The word "Task" marks the lines to keep; find each one in the data and copy it.

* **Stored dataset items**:
┌──

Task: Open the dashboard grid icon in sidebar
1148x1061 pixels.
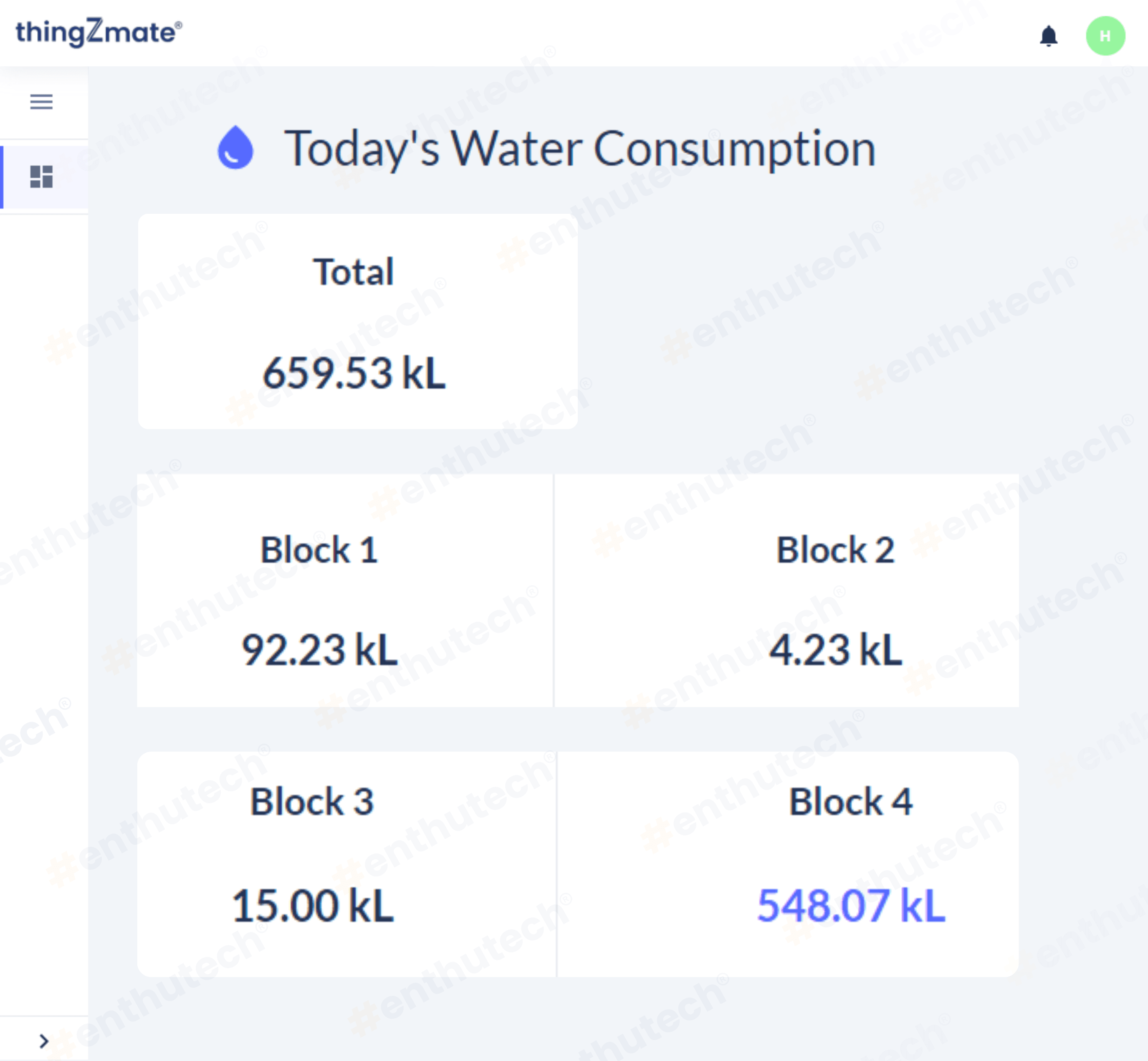Action: (41, 177)
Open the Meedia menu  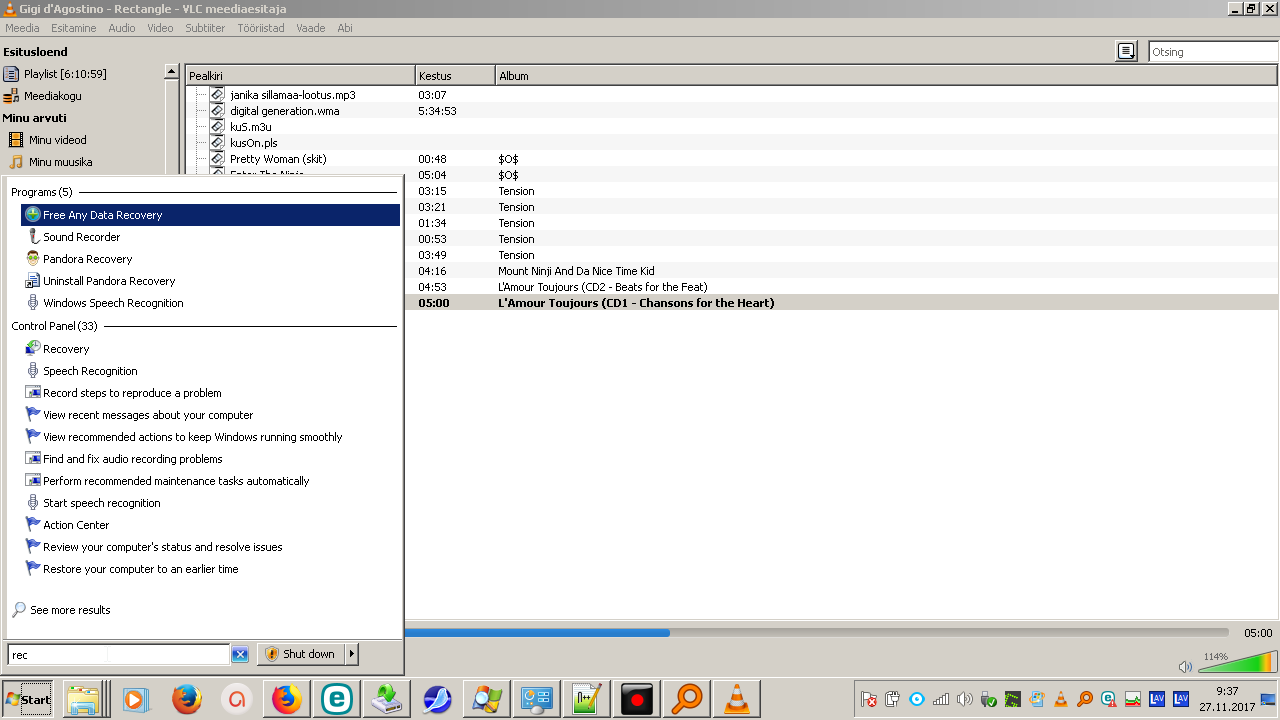(x=22, y=28)
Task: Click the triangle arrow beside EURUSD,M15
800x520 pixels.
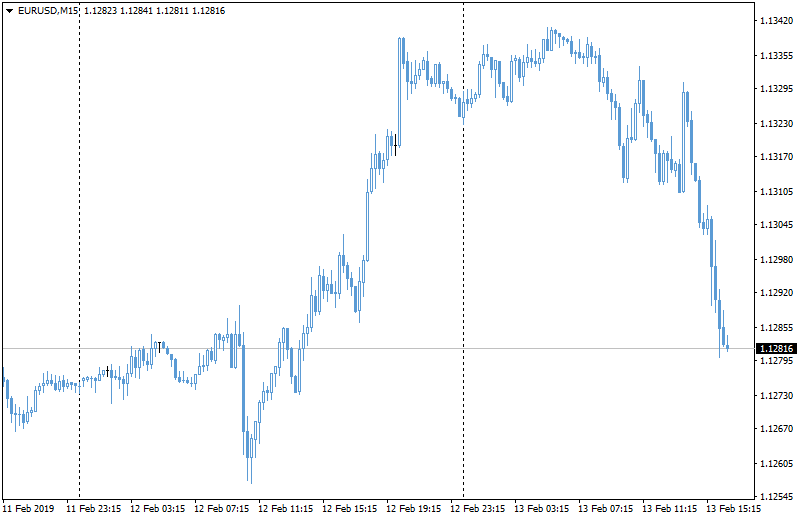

└──

* **FINAL ANSWER**:
Task: Open the dashboard grid icon in sidebar
Task: Click the triangle arrow beside EURUSD,M15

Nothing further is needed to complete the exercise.